| AIM OF THE EXERCISE |
Below is a block of entries; repeat exactly the lines starting at the line that contains "You are a computer-use agent. Image" and ending at the line that contains "Click the 14", both included.

(Dataset records)

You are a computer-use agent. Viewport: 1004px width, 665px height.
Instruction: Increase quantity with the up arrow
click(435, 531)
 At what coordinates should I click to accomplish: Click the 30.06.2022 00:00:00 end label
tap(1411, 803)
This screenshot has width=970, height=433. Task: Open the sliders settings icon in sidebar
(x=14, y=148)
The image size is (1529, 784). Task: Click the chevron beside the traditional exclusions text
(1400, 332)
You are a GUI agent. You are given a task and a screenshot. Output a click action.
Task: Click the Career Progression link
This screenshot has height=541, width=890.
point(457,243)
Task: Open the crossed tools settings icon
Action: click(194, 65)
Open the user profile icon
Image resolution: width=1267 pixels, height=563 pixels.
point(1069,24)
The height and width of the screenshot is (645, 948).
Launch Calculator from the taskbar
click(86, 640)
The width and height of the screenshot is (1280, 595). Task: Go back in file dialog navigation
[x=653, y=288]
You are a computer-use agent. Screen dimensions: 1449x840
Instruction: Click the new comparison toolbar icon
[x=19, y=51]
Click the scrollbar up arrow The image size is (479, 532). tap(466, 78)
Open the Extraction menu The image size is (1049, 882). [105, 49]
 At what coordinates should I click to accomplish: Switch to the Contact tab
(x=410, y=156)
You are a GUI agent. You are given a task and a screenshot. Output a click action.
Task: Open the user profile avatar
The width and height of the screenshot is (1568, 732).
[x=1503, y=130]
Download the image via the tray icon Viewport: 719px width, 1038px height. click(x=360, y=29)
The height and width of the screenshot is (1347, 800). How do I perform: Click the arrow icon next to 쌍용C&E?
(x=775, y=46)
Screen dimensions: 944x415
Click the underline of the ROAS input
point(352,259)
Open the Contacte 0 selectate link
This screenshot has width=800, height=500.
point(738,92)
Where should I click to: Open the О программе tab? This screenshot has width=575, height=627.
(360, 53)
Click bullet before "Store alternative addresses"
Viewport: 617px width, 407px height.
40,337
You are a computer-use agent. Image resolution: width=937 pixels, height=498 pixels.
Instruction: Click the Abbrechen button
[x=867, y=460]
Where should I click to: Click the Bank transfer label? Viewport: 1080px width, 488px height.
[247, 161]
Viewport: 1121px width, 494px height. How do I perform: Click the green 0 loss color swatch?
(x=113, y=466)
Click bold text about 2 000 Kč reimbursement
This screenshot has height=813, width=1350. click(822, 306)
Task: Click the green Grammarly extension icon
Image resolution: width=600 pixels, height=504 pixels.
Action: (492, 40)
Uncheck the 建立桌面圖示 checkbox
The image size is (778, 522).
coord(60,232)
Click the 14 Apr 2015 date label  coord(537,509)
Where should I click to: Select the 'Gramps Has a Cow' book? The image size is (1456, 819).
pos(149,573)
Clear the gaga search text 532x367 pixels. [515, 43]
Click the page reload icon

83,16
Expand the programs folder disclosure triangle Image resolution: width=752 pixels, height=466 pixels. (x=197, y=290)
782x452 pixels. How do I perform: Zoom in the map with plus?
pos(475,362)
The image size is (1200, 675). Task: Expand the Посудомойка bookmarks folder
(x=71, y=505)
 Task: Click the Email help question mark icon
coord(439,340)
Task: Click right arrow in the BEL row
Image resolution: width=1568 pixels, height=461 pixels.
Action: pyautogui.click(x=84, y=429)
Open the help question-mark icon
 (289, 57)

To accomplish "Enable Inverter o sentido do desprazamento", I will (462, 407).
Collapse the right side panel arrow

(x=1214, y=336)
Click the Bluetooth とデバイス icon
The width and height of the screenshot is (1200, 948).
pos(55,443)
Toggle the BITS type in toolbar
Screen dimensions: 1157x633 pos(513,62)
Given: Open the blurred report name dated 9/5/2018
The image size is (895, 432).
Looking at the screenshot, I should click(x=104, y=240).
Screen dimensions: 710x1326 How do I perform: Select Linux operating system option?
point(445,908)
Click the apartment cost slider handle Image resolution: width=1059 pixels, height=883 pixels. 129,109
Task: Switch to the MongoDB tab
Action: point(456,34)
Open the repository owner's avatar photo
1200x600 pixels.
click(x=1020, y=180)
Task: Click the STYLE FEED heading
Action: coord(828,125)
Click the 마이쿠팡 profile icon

| SOLUTION TO THIS EXERCISE |
You are a computer-use agent. Image resolution: width=937 pixels, height=498 pixels.
Instruction: Click the Abbrechen button
[x=867, y=460]
Where should I click to: Click the Bank transfer label? Viewport: 1080px width, 488px height.
[247, 161]
Viewport: 1121px width, 494px height. How do I perform: Click the green 0 loss color swatch?
(x=113, y=466)
Click bold text about 2 000 Kč reimbursement
This screenshot has height=813, width=1350. click(822, 306)
Task: Click the green Grammarly extension icon
Image resolution: width=600 pixels, height=504 pixels.
Action: (492, 40)
Uncheck the 建立桌面圖示 checkbox
The image size is (778, 522).
coord(60,232)
Click the 14 Apr 2015 date label  coord(537,509)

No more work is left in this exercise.